Grade: Β — Fantastic book within the genre, probably worth reading regardless of which genre’s you like, but has a setting or style that may not appeal to individuals who are not fans of a given genre.
Chasm City is Alistair Reynolds’ second book, and though set in his Revelation Space universe, it is a stand alone novel in its own right. It follows the story of a man hell bent on revenge and his journey through a post nano-apcolyptic technogoth world. It is marvelously dark story that in many ways epitomizes the best elements of New Space Opera (particularly Space Opera Noir). While those who actively dislike Science Fiction may not enjoy this book, if one is at all interested in exploring modern Sci-Fi, this book is a good tale to start with.
The story takes place in Reynold’s Revelation Space Universe, a Hard Science Fiction world where interstellar travel exists, but is limited by Einstein’s Theory of General Relativity. To that end, space travel takes huge amounts of time, and is only endurable through stasis and time dilation. Humanity lives across a handful of star systems, and is tremendously divided by the different branches of humanity, branches that are in no small part defined by access to and attitudes towards technology.
Much of the book itself takes place in Chasm City – a domed habitation on the otherwise inhospitable planet of Yellowstone. Once a technological wonder of known space, the city has been devastated by a nanotech plague of unknown origin that has left it a nightmarish world. Large portions of the rest of the story are also told through both memory and hallucinatory flashbacks that take place on the technologically ‘backwards’ world of Sky’s Edge and on board a generation ship headed to the aforementioned world.
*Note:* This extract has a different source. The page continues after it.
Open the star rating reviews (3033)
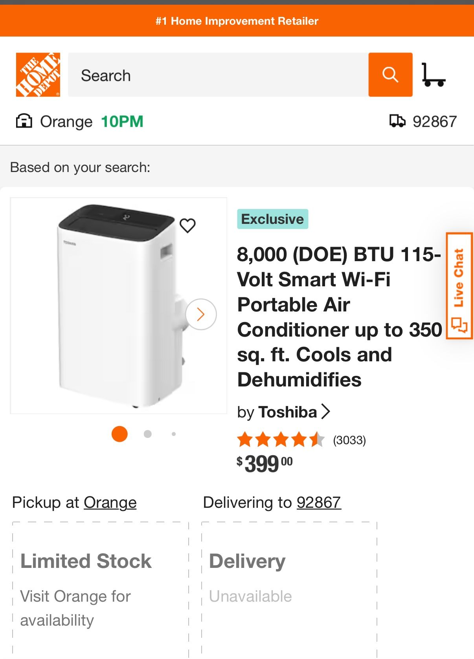Screen dimensions: 474x659 coord(301,440)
I truly enjoyed this book and would highly recommend it to anyone who interested in seeing some of the best that modern Science Fiction has to offer. I did not give it an Alpha rating solely because I think that those who dislike Science Fiction will find the story overwhelming in its use of techno-wizardry. Even those individuals I would suggest might enjoy giving it a try.
Chasm City‘s first person narrative is a weave of ‘present,’ near past and distant past storylines. It follows the story of a man hellbent on revenge, who trails his foe to Yellowstone, a world known as one of the technological wonders of human space. Unfortunately a disaster has struck Yellowstone and it has fallen from ultratech extravagance to Techno-Gothic horror. The once glorious circle of space stations known as the Glitterband has collapsed into a crumbling police state, and the even more devastated domed metropolis below: Chasm City.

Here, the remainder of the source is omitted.